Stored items
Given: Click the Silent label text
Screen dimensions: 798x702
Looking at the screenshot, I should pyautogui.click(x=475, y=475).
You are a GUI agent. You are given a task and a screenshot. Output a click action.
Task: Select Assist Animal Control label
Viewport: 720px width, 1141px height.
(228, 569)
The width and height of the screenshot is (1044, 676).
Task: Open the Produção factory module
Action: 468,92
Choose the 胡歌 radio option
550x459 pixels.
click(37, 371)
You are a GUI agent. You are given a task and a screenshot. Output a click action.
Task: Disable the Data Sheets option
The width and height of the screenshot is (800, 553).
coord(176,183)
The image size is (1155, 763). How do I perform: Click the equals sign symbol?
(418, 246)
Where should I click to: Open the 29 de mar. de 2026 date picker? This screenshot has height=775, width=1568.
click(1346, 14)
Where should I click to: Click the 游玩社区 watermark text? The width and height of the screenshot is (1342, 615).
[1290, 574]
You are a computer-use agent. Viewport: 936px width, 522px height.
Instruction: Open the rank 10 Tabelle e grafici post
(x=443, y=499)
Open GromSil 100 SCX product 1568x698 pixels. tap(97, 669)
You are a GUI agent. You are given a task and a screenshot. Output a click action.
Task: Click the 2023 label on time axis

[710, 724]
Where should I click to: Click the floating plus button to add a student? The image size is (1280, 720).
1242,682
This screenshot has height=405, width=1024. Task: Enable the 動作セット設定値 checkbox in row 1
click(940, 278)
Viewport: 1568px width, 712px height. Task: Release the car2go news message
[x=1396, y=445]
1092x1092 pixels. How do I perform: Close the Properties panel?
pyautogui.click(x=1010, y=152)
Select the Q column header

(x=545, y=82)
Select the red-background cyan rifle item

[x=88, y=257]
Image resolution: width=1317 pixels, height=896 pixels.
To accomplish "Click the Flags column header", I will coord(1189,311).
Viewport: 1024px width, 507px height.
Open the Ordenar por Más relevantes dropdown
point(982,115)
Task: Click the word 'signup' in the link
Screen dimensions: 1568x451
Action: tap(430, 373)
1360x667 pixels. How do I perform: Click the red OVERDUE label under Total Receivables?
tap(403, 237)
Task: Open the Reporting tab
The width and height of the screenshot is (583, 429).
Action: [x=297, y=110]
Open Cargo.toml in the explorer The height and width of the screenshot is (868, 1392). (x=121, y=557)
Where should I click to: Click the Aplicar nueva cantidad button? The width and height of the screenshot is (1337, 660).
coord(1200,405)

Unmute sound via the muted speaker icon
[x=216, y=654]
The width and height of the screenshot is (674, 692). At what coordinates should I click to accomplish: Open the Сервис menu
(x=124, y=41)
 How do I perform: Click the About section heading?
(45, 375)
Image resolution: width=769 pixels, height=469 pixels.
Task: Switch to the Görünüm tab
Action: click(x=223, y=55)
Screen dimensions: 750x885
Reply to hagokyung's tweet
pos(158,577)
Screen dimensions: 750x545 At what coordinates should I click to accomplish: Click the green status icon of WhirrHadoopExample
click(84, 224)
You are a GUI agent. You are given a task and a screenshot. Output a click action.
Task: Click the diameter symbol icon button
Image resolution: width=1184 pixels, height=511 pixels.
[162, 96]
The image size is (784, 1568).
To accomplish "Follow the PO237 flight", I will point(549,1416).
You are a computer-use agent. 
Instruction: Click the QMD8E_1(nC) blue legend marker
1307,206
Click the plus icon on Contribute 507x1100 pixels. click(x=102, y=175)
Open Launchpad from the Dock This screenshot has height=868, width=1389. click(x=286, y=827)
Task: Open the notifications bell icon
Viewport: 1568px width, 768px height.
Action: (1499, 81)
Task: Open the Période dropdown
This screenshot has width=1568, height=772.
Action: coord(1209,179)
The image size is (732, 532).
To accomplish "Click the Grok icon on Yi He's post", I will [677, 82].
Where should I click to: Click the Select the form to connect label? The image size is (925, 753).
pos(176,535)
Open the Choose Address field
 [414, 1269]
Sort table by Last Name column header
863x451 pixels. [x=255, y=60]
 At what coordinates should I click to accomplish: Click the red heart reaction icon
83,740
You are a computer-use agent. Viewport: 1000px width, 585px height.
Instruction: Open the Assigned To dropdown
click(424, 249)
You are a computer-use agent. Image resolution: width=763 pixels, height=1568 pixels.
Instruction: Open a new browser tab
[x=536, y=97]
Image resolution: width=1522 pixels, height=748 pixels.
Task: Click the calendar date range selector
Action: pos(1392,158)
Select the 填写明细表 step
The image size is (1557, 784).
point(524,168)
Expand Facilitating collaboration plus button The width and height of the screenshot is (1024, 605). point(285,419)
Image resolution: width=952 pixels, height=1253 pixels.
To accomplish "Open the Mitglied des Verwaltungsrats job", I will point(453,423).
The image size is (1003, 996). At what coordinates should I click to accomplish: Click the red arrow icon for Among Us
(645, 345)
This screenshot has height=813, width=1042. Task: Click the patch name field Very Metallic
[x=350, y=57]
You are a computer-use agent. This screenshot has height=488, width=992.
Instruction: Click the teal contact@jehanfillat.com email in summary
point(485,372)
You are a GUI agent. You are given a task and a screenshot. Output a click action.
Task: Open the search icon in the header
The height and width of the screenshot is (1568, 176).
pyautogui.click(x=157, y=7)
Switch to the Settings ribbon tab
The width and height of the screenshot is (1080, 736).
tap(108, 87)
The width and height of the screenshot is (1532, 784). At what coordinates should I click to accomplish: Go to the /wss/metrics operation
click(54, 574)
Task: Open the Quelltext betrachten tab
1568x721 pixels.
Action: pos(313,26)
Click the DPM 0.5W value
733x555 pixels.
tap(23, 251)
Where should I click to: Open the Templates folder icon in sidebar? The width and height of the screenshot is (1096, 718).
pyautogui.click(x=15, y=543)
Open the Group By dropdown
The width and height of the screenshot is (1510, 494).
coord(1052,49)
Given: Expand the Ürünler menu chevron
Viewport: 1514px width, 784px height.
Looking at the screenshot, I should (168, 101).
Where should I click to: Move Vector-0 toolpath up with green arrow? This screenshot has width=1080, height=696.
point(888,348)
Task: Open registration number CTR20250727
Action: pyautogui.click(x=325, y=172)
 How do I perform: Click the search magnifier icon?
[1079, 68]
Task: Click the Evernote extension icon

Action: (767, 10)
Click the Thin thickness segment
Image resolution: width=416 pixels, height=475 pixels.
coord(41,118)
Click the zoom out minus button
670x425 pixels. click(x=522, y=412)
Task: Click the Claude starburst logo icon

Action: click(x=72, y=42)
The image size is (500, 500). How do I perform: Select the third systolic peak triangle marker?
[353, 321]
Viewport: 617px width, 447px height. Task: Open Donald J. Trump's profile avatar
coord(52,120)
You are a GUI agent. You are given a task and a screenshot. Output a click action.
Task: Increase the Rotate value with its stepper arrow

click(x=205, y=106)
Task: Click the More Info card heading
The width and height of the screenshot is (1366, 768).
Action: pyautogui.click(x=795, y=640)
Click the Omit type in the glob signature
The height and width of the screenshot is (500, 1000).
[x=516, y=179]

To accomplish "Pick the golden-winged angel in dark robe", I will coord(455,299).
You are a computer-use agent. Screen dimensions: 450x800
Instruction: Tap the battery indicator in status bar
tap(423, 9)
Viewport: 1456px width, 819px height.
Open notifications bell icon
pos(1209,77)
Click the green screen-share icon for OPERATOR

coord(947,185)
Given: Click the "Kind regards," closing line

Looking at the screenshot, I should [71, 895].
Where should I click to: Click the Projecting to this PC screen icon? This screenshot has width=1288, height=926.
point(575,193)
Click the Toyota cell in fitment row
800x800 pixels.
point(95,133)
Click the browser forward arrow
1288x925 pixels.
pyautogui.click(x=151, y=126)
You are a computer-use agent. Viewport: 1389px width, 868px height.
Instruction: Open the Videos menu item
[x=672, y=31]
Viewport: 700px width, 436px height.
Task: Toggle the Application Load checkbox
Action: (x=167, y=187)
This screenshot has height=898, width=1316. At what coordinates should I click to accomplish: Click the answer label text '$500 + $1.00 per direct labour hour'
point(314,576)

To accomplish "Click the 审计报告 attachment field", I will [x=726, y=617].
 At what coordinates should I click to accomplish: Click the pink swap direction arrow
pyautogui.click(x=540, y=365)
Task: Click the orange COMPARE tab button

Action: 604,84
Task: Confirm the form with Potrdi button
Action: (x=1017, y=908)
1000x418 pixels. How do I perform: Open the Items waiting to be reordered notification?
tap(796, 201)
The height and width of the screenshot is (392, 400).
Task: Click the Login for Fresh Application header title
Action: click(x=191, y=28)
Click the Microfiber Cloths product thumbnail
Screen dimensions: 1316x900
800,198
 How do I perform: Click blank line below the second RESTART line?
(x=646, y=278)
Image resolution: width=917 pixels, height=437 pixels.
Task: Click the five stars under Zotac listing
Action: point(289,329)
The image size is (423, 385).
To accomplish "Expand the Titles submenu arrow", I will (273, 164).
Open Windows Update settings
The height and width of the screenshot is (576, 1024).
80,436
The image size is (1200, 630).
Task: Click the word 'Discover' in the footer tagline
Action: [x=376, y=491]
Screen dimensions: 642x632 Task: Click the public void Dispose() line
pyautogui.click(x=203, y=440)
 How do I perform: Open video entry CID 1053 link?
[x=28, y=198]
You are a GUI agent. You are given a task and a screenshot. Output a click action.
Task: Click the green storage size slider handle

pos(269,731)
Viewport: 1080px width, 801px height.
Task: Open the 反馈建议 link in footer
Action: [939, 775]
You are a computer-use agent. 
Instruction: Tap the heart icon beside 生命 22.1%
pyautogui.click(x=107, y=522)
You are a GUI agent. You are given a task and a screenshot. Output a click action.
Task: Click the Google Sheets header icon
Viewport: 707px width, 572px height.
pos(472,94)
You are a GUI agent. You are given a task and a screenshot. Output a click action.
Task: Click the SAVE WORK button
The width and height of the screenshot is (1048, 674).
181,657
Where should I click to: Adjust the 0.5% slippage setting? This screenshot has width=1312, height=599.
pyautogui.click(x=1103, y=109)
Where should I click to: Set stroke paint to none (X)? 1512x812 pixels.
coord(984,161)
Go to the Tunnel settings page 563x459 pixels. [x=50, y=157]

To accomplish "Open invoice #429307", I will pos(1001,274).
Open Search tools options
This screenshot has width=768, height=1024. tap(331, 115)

_INSTRUCTIONS TO FOLLOW_. Only the lines from the one bearing "Go to the Tunnel" through the end of the entries above belong in the answer, each one exactly as given.

_TASK RESPONSE_.
Go to the Tunnel settings page 563x459 pixels. [x=50, y=157]

To accomplish "Open invoice #429307", I will pos(1001,274).
Open Search tools options
This screenshot has width=768, height=1024. tap(331, 115)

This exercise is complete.